• [What you should do]: Write down the lines exactly as they appear, from the one that contains "Task: Click the up triangle near 16.57%" through the final line of the records, so that both ends are kept and no pictures come along.

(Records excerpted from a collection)
• • •
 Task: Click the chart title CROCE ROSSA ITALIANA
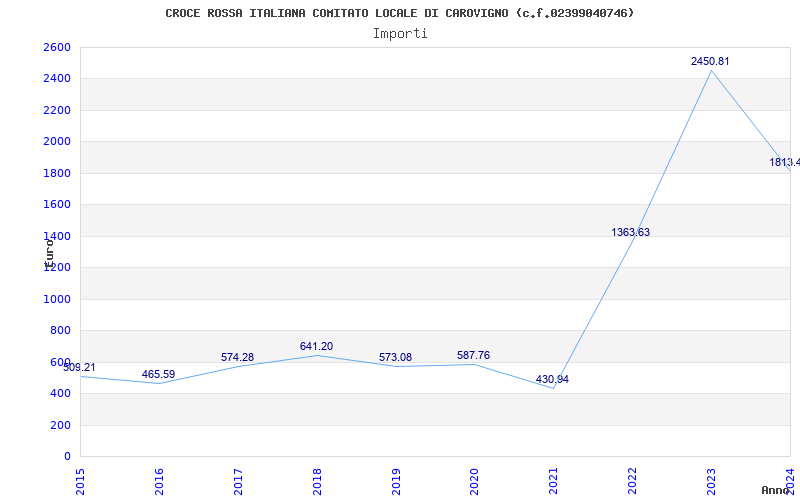coord(400,13)
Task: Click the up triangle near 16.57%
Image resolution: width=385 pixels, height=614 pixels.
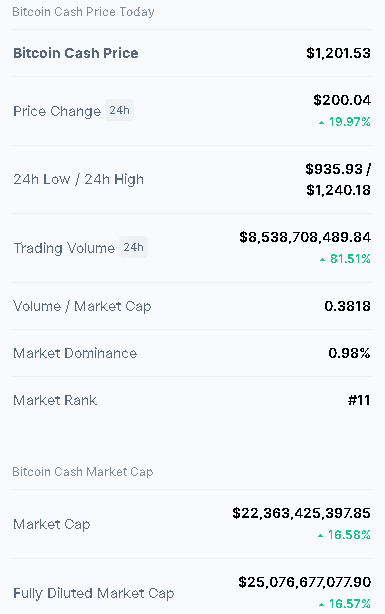Action: (x=321, y=604)
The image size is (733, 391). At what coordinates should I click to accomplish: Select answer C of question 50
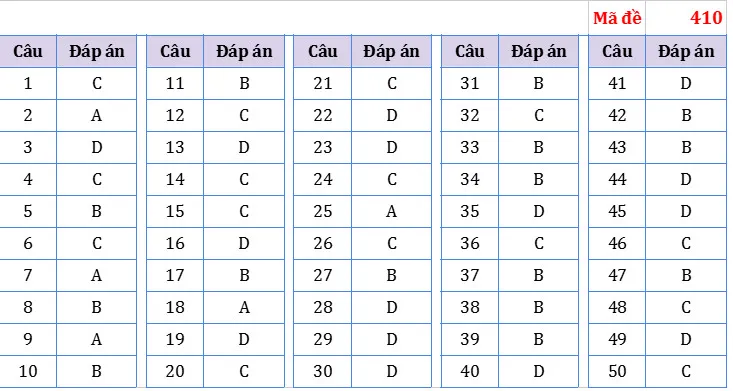click(686, 371)
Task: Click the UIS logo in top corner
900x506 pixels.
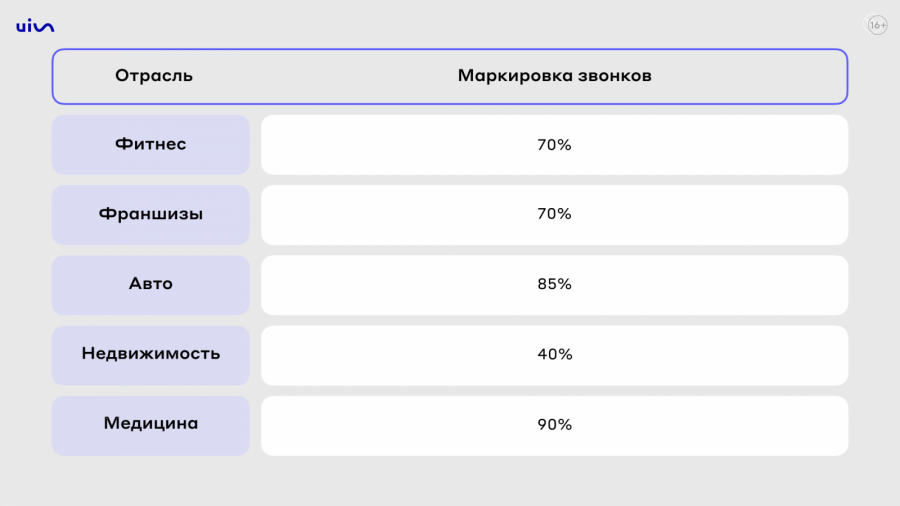Action: pyautogui.click(x=35, y=26)
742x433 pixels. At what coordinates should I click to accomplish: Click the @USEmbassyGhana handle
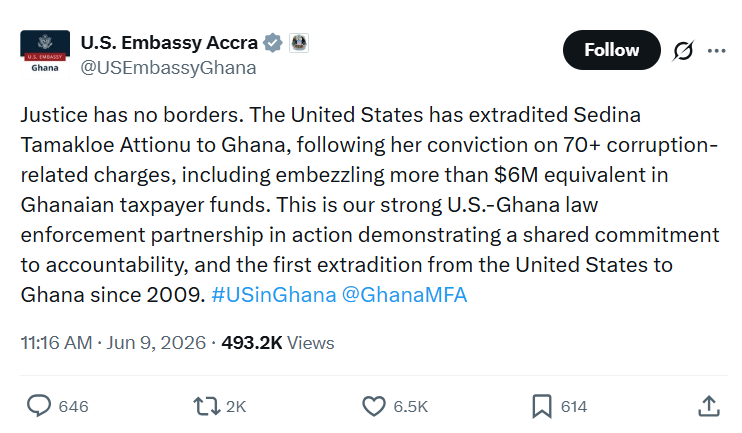tap(168, 68)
• • •
• [Task answer]:
Task: Click the up triangle near 16.57%
Image resolution: width=385 pixels, height=614 pixels.
Action: (x=321, y=604)
The image size is (733, 391). At what coordinates should I click to accomplish: Select answer C of question 50
click(686, 371)
Task: Click the UIS logo in top corner
900x506 pixels.
Action: pyautogui.click(x=35, y=26)
742x433 pixels. At what coordinates should I click to accomplish: Click the @USEmbassyGhana handle
tap(168, 68)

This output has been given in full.